Kickstarter is an American public-benefit corporation based in Brooklyn, New York, that maintains a global crowd funding platform focused on creativity. The company’s stated mission is to “help bring creative projects to life”.
Kickstarter has reportedly received almost $6 billion in pledges from 19.4 million backers to fund 200,000 creative projects, such as films, music, stage shows, comics, journalism, video games, technology and food-related projects.
For this assignment, I am asking you to analyze the descriptions of kickstarter projects to identify commonalities of successful (and unsuccessful projects) using the text mining techniques we covered in the past two lectures.
The dataset for this assignment is taken from webroboto.io ‘s repository. They developed a scrapper robot that crawls all Kickstarter projects monthly since 2009. We will just take data from the most recent crawl on 2021-03-18.
To simplify your task, I have downloaded the files and partially cleaned the scraped data. In particular, I converted several JSON columns, corrected some obvious data issues, and removed some variables that are not of interest (or missing frequently), and removed some duplicated project entries. I have also subsetted the data to only contain projects originating in the United States (to have only English language and USD denominated projects). Some data issues surely remain, so please adjust as you find it necessary to complete the analysis.
The data is contained in the file kickstarter_projects_2021_03.csv and contains about 125k projects and about 20 variables.

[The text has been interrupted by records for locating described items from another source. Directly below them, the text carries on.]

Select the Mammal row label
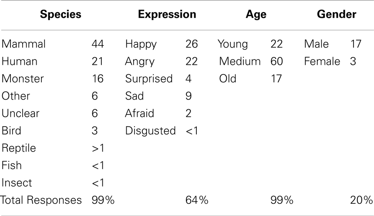This screenshot has height=216, width=374. pos(24,44)
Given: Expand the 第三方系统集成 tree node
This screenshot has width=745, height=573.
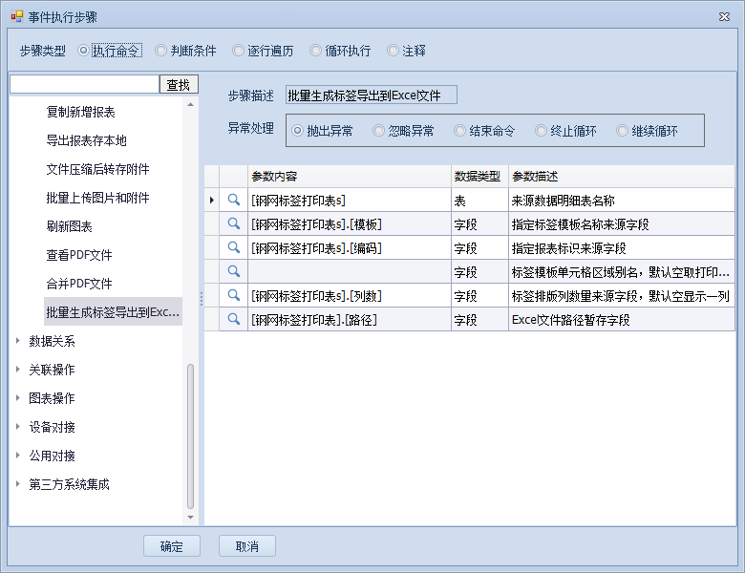Looking at the screenshot, I should 18,484.
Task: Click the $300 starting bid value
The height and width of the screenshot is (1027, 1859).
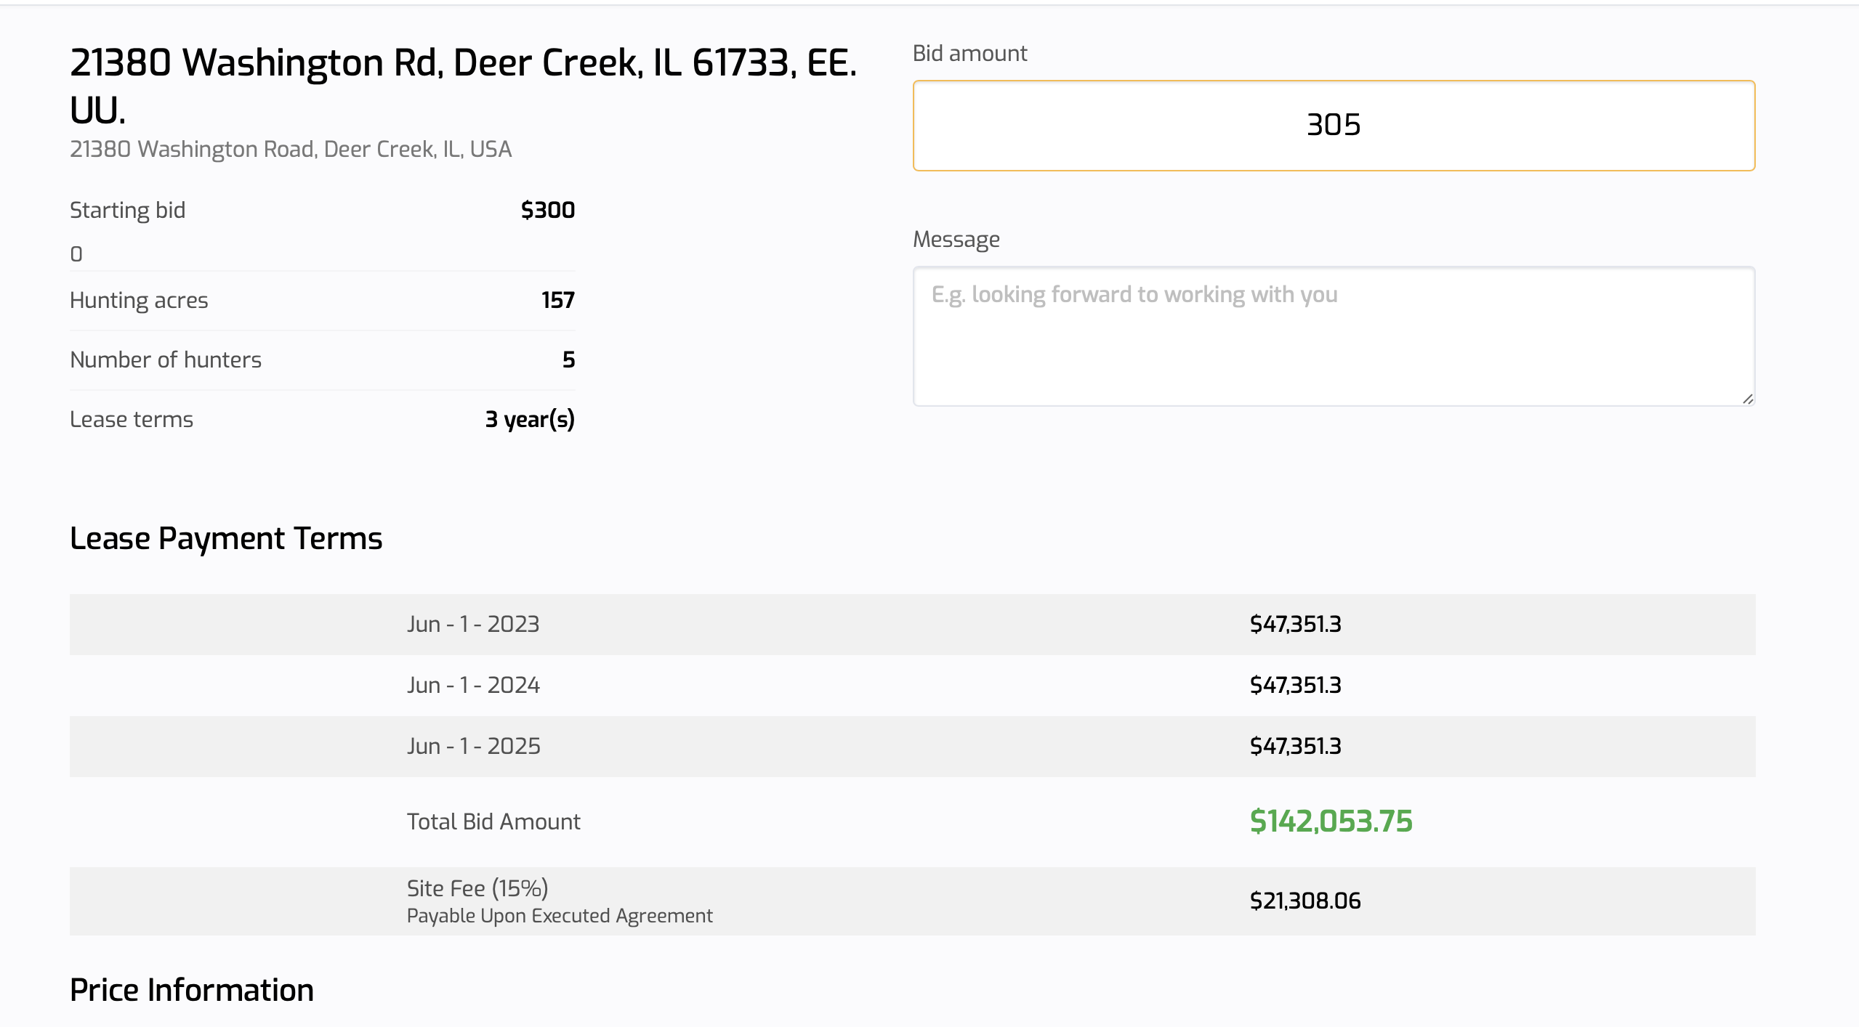Action: click(x=547, y=210)
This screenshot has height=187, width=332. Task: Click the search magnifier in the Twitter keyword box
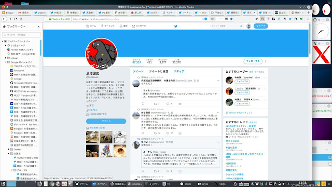click(x=241, y=26)
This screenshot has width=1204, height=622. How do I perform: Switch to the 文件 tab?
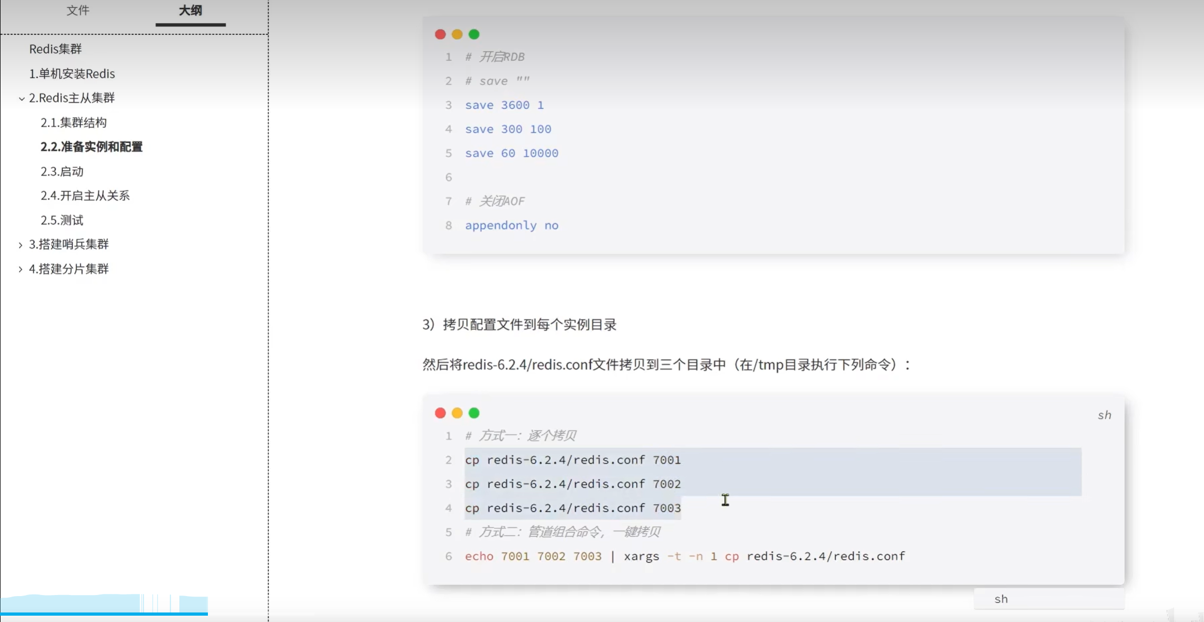point(78,11)
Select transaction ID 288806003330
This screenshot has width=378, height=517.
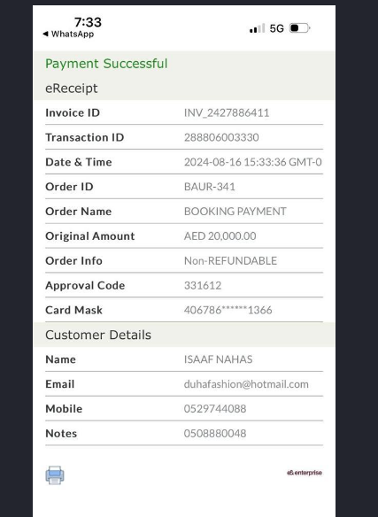(x=221, y=137)
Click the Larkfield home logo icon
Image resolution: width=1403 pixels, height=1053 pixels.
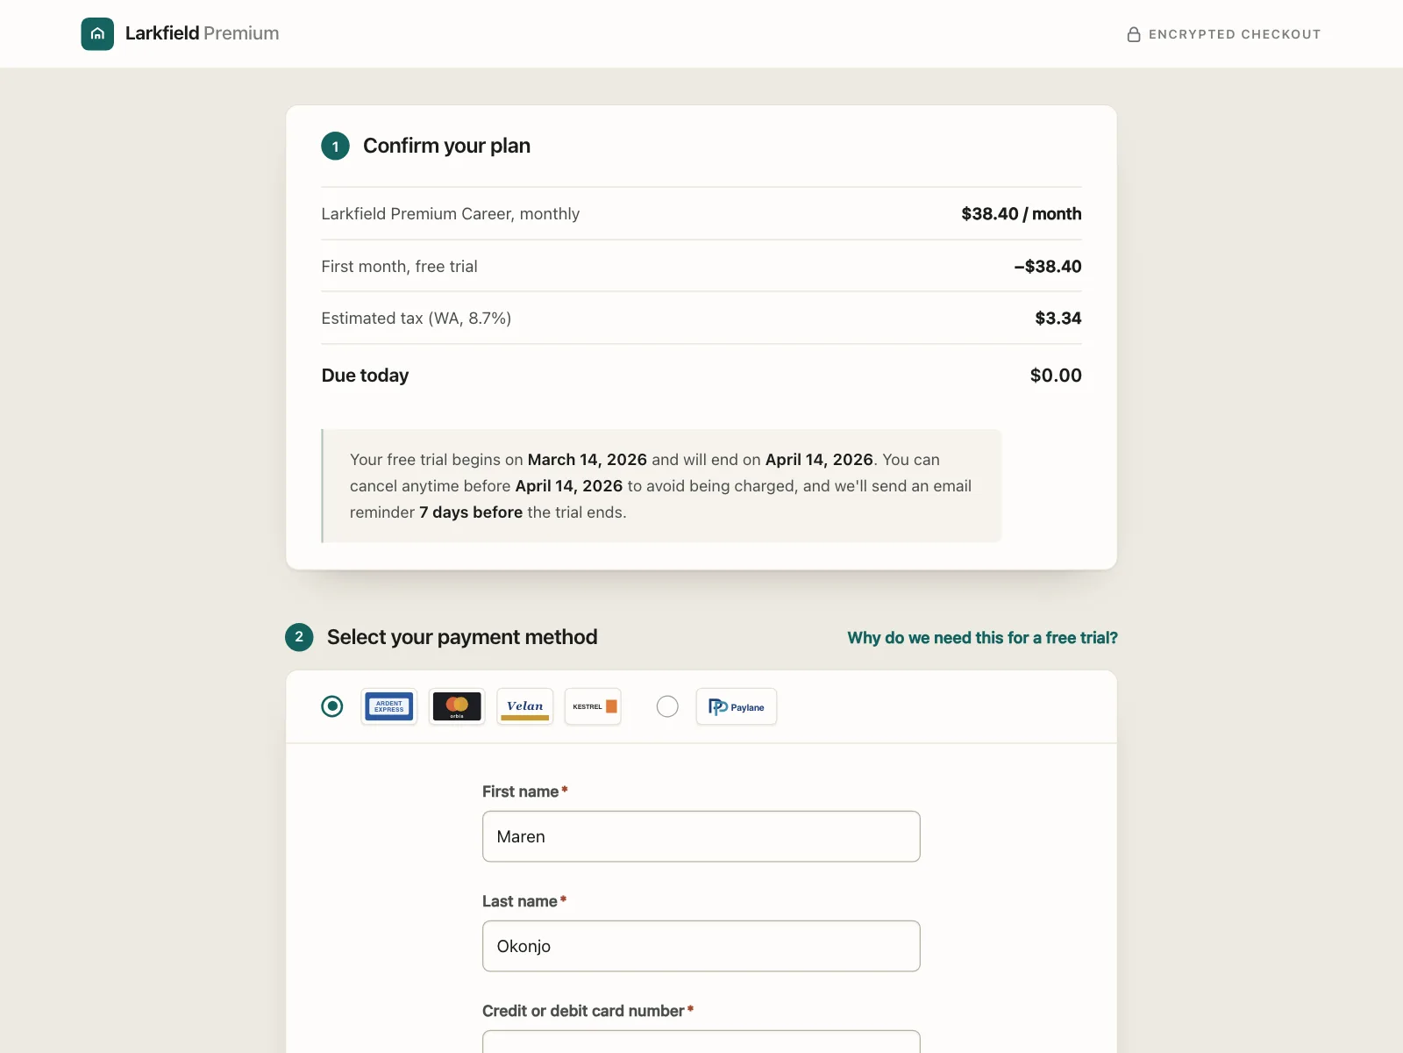97,34
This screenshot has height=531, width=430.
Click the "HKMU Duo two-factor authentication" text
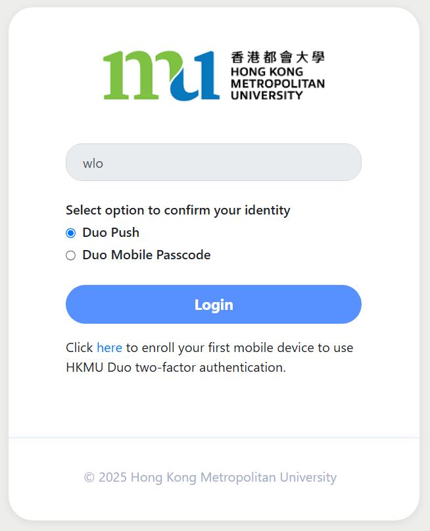click(176, 367)
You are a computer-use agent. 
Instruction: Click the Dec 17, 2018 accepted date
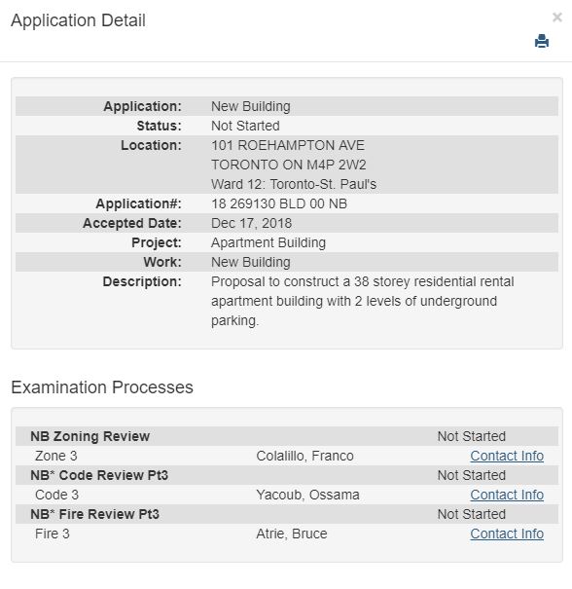pos(252,223)
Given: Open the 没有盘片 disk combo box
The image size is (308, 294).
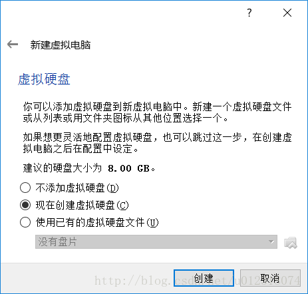Looking at the screenshot, I should [x=156, y=241].
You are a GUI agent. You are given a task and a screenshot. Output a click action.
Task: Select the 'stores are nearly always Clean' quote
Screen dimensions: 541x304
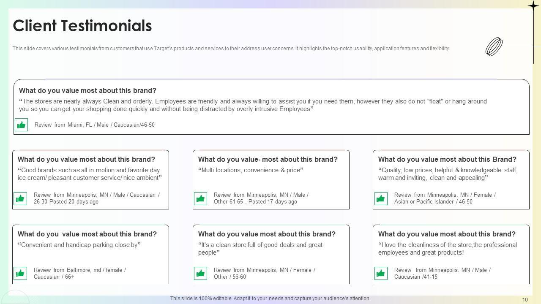coord(253,105)
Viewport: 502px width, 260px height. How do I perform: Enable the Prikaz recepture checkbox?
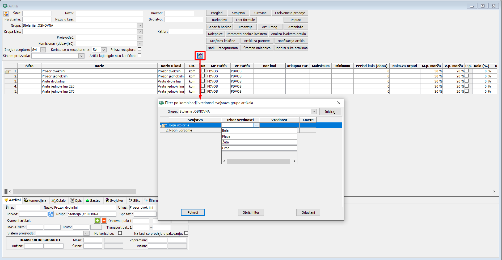click(140, 49)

kickstarter <- read.csv("kickstarter_projects_2021-03.csv")
There are several ways to identify success of a project:
- State (state): Whether a campaign was successful or not.
- Pledged Amount (pledged)
- Achievement Ratio: The variable achievement_ratio is calculating the percentage of the original monetary goal reached by the actual amount pledged (that is pledged\goal *100).
- Number of backers (backers_count)
- How quickly the goal was reached (difference between launched_at and state_changed_at) for those campaigns that were successful.
Use one or more of these measures to visually summarize which categories were most successful in attracting funding on kickstarter. Briefly summarize your findings.
success_state <- kickstarter %>%
group_by(top_category) %>%
filter(state == "successful") %>%
summarize(success = n()) %>%
arrange(desc(success)) %>%
top_n(8) %>%
ggplot(.,aes(x=reorder(top_category, success), success,fill=success)) +
geom_bar(stat="identity",width=0.6,alpha=1) +
coord_flip() +
scale_fill_gradientn(colors=wes_palette(name="GrandBudapest1")) +
theme_minimal()+
labs(title="Top 8 successful projects by category",x="Category", y= "Number of successes",caption = "Source: https://webrobots.io/kickstarter-datasets/")
## Selecting by success
success_state
- Achievement Ratio: The variable
achievement_ratio is calculating the percentage of the original monetary goal reached by the actual amount pledged (that is pledged\goal *100).
AchievementRatio <- kickstarter %>%
group_by(top_category) %>%
summarise_at(c("pledged", "goal"), sum, na.rm = TRUE) %>%
mutate(achievement_ratio = round(pledged/goal * 100, 2)) %>%
arrange(desc(achievement_ratio)) %>%
top_n(8) %>%
ggplot(.,aes(x=reorder(top_category, achievement_ratio), achievement_ratio,fill=achievement_ratio)) +
geom_bar(stat="identity",width=0.6,alpha=1) +
coord_flip() +
scale_fill_gradientn(colors=wes_palette(name="Royal1")) +
theme_minimal()+
labs(title="Top 8 Successful Projects by Achievement Ratio",x="Category", y= "Achievement Ratio",caption = "Source: https://webrobots.io/kickstarter-datasets/")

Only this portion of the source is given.